The interviews with his father, sister (it's the first time his immediate family has agreed to one), ex-girlfriend Tracy Marander and his mom Wendy in particular - along with more familiar faces like ex- wife Courtney Love and bandmate Krist Novoselic - are touching, at times uncomfortable and revealing. They map out a sensitive and talented but vulnerable artist who was a little too conscious of himself.

Although there's also performance footage here, Nirvana's music is almost a minor footnote and the focus strictly remains on the man himself. The stylized animations of Kurt's journal entries, drawings and narrations of his teenage years fill in the rest of the details about his youth, although the most effective parts are conveyed by various home videos at different points in his life - including some very intimate and unnerving ones that depict his domestic life with Courtney Love and their daughter Frances.

In a memorable scene, Courtney is giving baby Frances her first haircut as a visibly impaired Kurt nods off on heroin while holding the baby. It's a baring, unfiltered look – their messy house and unwashed appearance depicts a chaotic domestic life that's far from idyllic.
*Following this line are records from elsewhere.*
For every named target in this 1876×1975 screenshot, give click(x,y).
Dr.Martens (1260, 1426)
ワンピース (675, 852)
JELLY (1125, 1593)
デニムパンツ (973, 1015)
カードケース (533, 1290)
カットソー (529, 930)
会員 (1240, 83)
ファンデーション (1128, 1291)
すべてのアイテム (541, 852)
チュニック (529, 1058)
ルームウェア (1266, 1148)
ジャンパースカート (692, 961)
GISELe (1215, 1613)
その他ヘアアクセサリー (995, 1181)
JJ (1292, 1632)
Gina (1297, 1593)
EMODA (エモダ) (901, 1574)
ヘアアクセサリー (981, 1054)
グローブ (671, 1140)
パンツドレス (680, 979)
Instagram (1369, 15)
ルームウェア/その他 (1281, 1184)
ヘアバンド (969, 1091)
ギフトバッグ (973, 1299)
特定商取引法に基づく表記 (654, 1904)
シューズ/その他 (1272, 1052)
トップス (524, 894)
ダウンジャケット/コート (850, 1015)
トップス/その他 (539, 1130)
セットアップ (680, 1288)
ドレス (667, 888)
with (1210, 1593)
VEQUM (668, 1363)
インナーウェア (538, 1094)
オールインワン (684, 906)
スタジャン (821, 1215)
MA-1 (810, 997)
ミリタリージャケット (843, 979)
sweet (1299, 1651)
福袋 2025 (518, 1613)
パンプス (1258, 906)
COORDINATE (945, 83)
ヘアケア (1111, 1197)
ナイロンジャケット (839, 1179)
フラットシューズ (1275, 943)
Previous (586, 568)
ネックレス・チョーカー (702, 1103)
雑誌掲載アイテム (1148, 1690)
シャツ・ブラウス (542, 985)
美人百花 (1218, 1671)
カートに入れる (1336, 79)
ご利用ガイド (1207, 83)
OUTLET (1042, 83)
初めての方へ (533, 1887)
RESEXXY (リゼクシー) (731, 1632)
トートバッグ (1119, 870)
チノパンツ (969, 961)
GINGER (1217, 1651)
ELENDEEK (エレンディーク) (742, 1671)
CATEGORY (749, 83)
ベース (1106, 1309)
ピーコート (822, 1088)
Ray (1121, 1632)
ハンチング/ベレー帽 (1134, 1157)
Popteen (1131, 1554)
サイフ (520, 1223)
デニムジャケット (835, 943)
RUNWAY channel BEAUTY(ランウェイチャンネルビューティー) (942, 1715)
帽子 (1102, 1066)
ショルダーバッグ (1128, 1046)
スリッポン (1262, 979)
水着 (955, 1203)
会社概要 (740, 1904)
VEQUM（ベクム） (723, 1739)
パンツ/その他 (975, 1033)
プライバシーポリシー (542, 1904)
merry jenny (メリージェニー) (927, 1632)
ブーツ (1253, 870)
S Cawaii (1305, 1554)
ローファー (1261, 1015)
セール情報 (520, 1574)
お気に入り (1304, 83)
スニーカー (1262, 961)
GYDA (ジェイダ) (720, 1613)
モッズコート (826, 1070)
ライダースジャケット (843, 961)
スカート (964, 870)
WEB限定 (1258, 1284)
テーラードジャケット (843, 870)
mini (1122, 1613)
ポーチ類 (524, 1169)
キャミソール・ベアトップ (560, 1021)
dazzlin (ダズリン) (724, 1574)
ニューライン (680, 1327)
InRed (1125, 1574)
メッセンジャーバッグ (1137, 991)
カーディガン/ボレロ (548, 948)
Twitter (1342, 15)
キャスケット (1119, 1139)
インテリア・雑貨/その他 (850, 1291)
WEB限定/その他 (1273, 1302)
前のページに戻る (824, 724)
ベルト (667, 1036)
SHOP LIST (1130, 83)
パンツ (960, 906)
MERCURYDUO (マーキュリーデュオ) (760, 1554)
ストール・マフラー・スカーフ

It also shows that despite the rumours, Kurt and Courtney were very much in love and somehow made naturally suitable partners (despite, or because of, their drug habits). Morgen makes the brave decision of letting Cobain come across as a flawed character rather than a romanticized tragic anti-hero, without denigrating him or making him seem unsympathetic.

I was also quite surprised by how meticulously documented virtually all his life (even pre-fame) seemingly was - by his family members' home videos since he was a little child to the way he meticulously preserved his possessions, feelings and thoughts (artistic, mundane to-do lists or otherwise) in his journals and the 'treasure trove' of boxes upon boxes of tapes (among other belongings) that director Brett Morgen used to fill in the details of what went on in his mind. Of course, not to mention the baring, rather unflattering home videos of his personal life with Courtney and his daughter. It's as if he was anticipating the opportunity for legend-status fame and preserved his life for it just in case.

This documentary is a humbled, humanized view that goes into the deep end of what made Kurt the person he was, rather than the ideal that he was made out to be. It also provides a fairly unfiltered, at times disturbing window in the mind and life of the 90s' quintessential rock star and so-called voice of a generation - without any baggage of the romanticizing fandom that surrounds his tragic death.